Tseng named founding chair of new public health program
Posted on October 28, 2011 in Faculty, Public Health
Tina Tseng, MSPH, PhD, has been named founding chair of the new Department of Public Health at Campbell University’s College of Pharmacy & Health Sciences (CPHS).
Tseng has served at the College the past two years as an associate professor of clinical research. During this time, she has been an integral part of the department promoting student driven research and advising students with their research projects.
Tseng started her new role in October when the College announced the master of science in public health program. Students are expected to begin classes next fall. The program will address the shortage of public health professionals and focus on rural health care disparities.
“I feel honored and excited to lead the direction of this important program,” Tseng said. “I hope the program will give to the community as much as it will teach students about public health.”
Tseng holds a BA in psychology from Johns Hopkins University, a MS in public health from Emory University Rollins School of Public Health and a PhD in Integrated Biomedical Sciences from Ohio State University.
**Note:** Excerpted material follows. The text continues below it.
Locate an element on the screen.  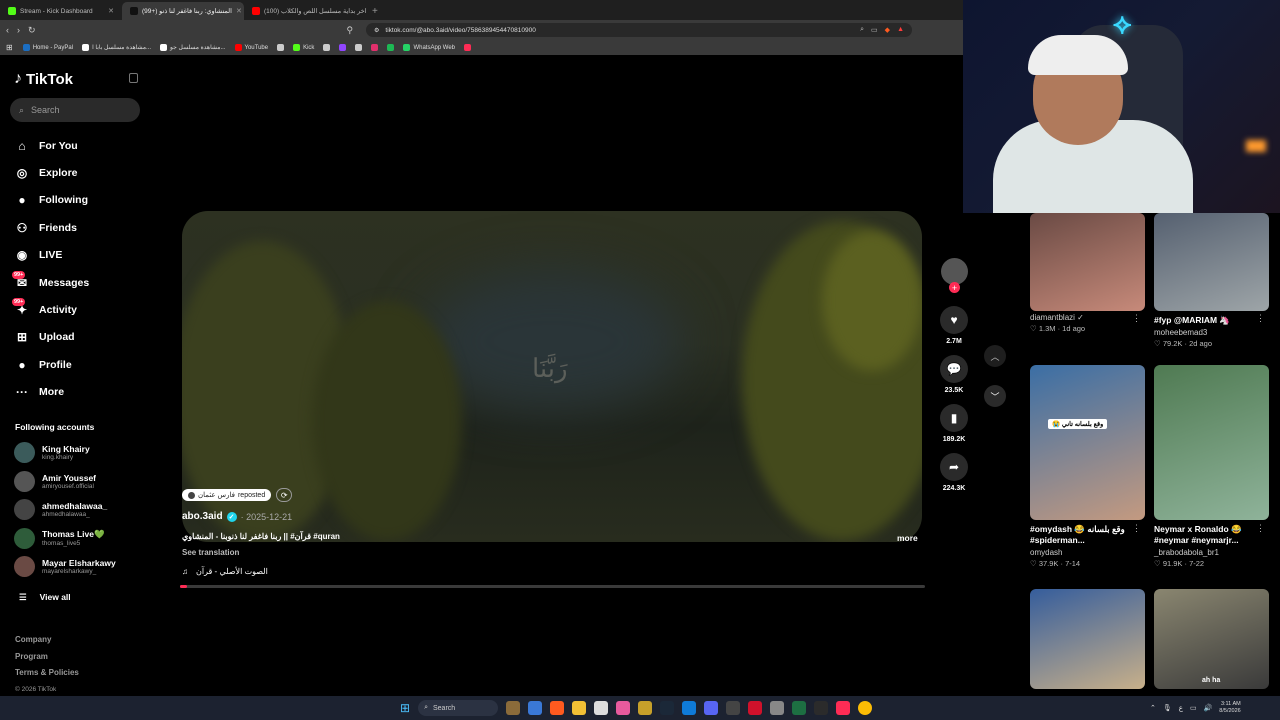
author-avatar is located at coordinates (954, 272).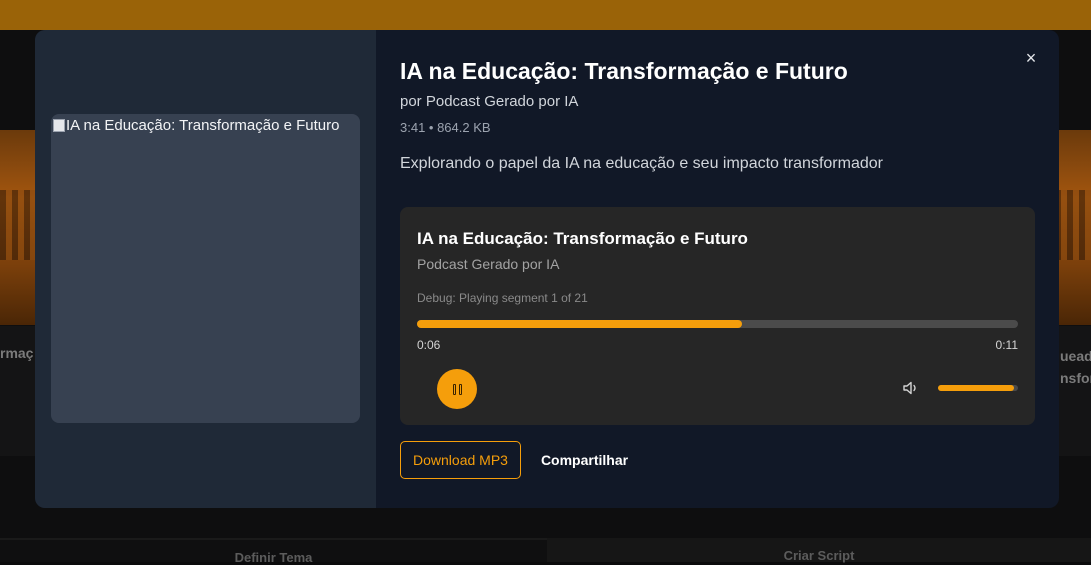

“Dr. Tseng is passionate about public health and the research involved in training students to make an impact in the health of rural communities,” said Ronald Maddox, PharmD, vice president for health programs and dean of CPHS. “I believe she is the right person to execute this program and I look forward to seeing the department evolve and advance under her leadership.”
Tseng has a strong interest in research, “Research lets you go into uncharted territory. You aren’t just memorizing information you are reading, but actually creating new knowledge.” She is equally as passionate about her students; to her, there is nothing more fulfilling than helping them understand scientific methods.
Bringing a wealth of experience to the job, Tseng has worked for North Carolina State University, Research Triangle Institute and Kendle International. While earning her PhD, she received a prestigious pre-doctoral training award from the National Institute on Drug Abuse (NIDA) to conduct original research on the effects of Human Immunodeficiency Virus (HIV) and methamphetamine on the brain.